25 Maar ik heb nodig geacht tot u te zenden Epafroditus, mijn broeder, en medearbeider en medestrijder, en uw afgezondene, en bedienaar mijner nooddruft;
But I supposed it necessarie to sende my brother Epaphroditus vnto you, my companion in labour, and fellowe souldier, euen your messenger, and he that ministred vnto me such things as I wanted.
26 Dewijl hij zeer begerig was naar u allen, en zeer beangst was, omdat gij gehoord hadt, dat hij krank was.
For he longed after all you, and was full of heauinesse, because yee had heard that hee had beene sicke.
27 En hij is ook krank geweest tot nabij den dood; maar God heeft Zich zijner ontfermd; en niet alleen zijner, maar ook mijner, opdat ik niet droefheid op droefheid zou hebben.
And no doubt he was sicke, very neere vnto death: but God had mercie on him, and not on him onely, but on me also, least I should haue sorowe vpon sorowe.
28 Zo heb ik dan hem te spoediger gezonden, opdat gij, hem ziende, wederom u zoudt verblijden, en ik te min zou droevig zijn.
I sent him therefore the more diligently, that when yee shoulde see him againe, yee might reioyce, and I might be the lesse sorowfull.
29 Ontvangt hem dan in den Heere, met alle blijdschap, en houdt dezulken in waarde.
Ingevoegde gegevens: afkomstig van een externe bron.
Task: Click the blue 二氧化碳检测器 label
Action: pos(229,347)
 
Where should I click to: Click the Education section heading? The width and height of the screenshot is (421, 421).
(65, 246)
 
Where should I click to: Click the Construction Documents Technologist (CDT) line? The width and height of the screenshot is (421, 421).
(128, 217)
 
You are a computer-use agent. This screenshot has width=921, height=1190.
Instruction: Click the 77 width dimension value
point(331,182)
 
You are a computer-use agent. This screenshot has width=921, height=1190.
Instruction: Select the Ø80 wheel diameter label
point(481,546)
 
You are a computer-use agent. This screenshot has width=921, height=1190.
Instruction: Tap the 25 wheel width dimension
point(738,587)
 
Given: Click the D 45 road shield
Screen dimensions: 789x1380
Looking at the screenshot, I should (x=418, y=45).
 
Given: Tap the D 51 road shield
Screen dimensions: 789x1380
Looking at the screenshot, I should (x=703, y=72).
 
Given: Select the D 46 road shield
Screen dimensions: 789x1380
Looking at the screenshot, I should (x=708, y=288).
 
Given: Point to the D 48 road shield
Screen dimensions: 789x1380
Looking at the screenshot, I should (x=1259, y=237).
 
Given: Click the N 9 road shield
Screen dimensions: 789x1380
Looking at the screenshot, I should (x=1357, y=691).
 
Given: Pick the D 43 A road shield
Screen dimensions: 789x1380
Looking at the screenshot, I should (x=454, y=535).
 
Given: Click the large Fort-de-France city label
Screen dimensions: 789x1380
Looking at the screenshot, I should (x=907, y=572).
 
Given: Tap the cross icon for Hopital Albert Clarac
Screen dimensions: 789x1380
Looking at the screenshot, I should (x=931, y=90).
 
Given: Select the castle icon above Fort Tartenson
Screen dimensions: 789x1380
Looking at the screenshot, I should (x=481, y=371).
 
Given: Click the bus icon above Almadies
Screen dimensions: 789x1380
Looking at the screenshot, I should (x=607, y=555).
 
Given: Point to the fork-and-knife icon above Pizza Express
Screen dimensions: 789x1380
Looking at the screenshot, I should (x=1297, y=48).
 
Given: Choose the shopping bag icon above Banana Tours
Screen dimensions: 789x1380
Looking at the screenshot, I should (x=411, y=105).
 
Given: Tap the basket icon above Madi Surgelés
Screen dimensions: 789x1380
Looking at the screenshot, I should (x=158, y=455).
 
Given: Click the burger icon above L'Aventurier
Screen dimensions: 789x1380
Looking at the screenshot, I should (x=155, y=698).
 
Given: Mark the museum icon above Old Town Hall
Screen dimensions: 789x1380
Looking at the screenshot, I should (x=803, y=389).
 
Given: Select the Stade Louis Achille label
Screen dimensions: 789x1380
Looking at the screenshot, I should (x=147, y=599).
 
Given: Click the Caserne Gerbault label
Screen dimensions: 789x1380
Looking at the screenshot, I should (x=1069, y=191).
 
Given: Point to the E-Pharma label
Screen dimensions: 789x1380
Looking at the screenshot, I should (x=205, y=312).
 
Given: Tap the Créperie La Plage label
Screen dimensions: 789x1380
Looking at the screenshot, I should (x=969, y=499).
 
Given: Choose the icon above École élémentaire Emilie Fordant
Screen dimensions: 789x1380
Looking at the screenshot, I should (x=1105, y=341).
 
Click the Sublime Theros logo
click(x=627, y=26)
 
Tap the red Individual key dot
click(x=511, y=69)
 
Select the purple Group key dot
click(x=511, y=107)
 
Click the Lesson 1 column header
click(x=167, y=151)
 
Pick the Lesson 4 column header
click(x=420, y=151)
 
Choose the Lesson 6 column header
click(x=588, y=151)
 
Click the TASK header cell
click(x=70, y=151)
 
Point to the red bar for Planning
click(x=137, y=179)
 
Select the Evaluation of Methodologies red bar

Receiue him therefore in the Lord with all gladnesse, and make much of such:
30 Want om het werk van Christus was hij tot nabij den dood gekomen, zijn leven niet achtende, opdat hij het gebrek uwer bediening aan mij vervullen zou.
Because that for the woorke of Christ he was neere vnto death, and regarded not his life, to fulfill that seruice which was lacking on your part towarde me.